━━━━━ EXCERPTED RECORDS ━━━━━

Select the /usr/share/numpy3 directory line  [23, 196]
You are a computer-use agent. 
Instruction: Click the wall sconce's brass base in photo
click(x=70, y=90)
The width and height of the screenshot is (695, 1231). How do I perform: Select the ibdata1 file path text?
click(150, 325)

━━━━━

YOUR INSTRUCTIONS
Lay out the listing from the line containing "The width and" through the end as a Markdown table with the columns Row and Text, numbering each line and leaving out blank lines.

FINISHED ANSWER
| Row | Text |
|---|---|
| 1 | The width and height of the screenshot is (695, 1231). How do I perform: Select the ibdata1 file path text? |
| 2 | click(150, 325) |